Petraeaus menambahkan bahwa pada musim semi tahun 2008, Jenderal Qassem Suleimani menjelaskan kepadanya bahwa dia bertanggung jawab atas kebijakan Iran mengenai Irak, Suriah, Lebanon, dan Afghanistan.
"Di tengah pertarungan yang sangat sengit , saya menerima kabar dari seorang pejabat yang sangat senior Irak bahwa Jenderal Qassem Sulaimani telah memberinya pesan untuk saya.
Ketika saya bertemu dengan pejabat senior Irak , ia menyampaikan pesan: “Jenderal Petraeus, Anda harus menyadari bahwa saya (Jenderal Qassem Suleimani), mengontrol kebijakan Iran untuk Irak, Suriah, Lebanon,  dan Afghanistan.
Intinya sangata jelas. Jenderal Sulaimani memiliki kebijakan terhadap wilayah Irak, dan saya harus berurusan dengan dia. Ketika bicara Irak saya bertanya apa yang saya ingin sampaikan kembali, saya menyuruhnya untuk memberitahu Suleimani bahwa dia bisa 'pound pasir'”, ujar Petraeus.
Petraeus telah menyinggung Jenderal Qassem Sulaimani yang  memimpin kelompok-kelompok milisi Syiah, dia bertanggung jawab atas “pembunuhan besar-besaran warga Sunni dan melukai puluhan ribu tentara koalisi Amerika dan pasukan Irak, sehingga akan wajar baginya untuk mengucapkan hal-hal paling serius kepada Jenderal Qassem Sulaimaniya,  ungkap Petraeus kepada Washington  Post.

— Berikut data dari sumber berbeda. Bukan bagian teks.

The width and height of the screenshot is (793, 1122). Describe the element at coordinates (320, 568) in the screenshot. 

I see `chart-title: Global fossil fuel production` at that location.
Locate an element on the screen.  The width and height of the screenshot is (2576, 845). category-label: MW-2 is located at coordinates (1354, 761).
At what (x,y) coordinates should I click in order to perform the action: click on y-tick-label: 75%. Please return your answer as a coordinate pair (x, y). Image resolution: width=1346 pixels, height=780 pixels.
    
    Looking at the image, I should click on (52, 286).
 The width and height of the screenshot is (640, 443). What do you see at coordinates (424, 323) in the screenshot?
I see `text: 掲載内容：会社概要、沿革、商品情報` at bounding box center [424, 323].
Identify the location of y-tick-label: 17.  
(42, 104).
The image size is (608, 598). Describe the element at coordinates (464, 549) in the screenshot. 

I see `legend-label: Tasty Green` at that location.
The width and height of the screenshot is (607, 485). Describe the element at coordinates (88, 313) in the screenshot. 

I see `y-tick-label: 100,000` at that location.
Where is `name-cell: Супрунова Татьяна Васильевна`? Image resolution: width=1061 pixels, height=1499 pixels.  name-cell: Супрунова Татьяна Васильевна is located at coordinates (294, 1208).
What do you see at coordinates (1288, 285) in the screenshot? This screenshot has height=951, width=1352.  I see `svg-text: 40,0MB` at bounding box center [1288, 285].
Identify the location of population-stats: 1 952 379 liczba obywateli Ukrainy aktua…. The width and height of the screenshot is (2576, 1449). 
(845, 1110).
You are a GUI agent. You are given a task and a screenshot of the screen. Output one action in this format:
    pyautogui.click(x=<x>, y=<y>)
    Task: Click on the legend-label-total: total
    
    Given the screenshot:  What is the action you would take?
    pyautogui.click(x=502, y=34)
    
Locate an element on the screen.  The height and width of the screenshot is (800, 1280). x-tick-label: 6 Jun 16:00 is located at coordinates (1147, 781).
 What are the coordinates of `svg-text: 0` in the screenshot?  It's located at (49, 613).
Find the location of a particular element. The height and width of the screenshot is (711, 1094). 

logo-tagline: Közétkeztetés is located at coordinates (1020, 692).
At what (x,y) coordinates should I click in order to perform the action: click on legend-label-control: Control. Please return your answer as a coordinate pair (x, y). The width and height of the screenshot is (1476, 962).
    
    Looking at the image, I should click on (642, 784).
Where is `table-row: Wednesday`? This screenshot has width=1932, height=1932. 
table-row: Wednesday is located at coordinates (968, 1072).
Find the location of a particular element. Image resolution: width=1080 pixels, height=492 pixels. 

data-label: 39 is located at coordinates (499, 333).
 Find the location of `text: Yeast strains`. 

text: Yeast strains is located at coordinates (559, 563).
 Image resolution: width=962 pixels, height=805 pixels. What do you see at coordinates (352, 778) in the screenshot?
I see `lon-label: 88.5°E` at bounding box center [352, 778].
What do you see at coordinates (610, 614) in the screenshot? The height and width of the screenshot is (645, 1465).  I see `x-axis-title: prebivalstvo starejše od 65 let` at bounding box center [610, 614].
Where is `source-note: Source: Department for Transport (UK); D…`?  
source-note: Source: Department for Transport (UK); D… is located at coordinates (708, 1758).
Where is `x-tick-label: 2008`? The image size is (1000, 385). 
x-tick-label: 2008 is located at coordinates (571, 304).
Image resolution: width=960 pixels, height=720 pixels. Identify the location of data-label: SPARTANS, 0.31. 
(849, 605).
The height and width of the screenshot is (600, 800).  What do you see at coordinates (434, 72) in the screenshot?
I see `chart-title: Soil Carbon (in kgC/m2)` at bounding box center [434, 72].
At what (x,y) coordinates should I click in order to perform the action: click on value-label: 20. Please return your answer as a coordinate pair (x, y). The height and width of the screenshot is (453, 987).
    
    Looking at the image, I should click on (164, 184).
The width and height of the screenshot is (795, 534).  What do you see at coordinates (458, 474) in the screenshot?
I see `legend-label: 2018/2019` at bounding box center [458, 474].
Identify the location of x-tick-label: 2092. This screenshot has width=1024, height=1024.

Mantan penasihat AS di Irak Khedery mengatakan kepada Al Arabiya News bulan lalu, di mana sebelumnya, pemerintahan Obama memang sengaja menutup mata terhadap kejahatan dan kekejian milisi Syiah di Irak . Tapi sekarang dengan bukti baru dari organisasi hak asasi manusia dan dengan kesaksian Petraeus, "Obama sekarang harus menjelaskan apa kebijakannya yang harus di bangun dari bukti baru yang  terungkap, "kata Khedery Jumat, 20/3/2015.
David Mack, mantan duta besar AS dan thin-thank di Institut Timur Tengah yang berbasis di Washington mengatakan bahwa pemerintahan Perdana Menteri Irak Haider al-Abadi - adalah bagian baik secara politik dan ideologis dengan Iran. Al-Abadi bagian dari rezim Syi’ah Iran, dan mendapatkan dukungan  dari milisi Syiah – dan dengan mengontrol milisi-milisi Syi’ah dan pasukan regular Irak, dipastikan akana menjadi ancaman perang di seluruh kawasan Timur Tengah dan Arab.
Perang baru di seluruh kawasan Timur Tengah dan Dunia Arab, perang antara Sunni – Syi’ah, karena Syi’ah yang dikendalikan oleh Teheran terus melakukan ekspansi territorial ke Timur Tengah dan Dunia Arab, dan mengubah ideology (aqidah) penduduk kawasan dari Sunni ke Syi’ah dengan senjata. Syi’ah tidak segan-segan menumpahkan darah dengan senjata. Seperti yang terjadi di Lebanon, Suirah, Irak, dan Yaman. Wallahu’alam.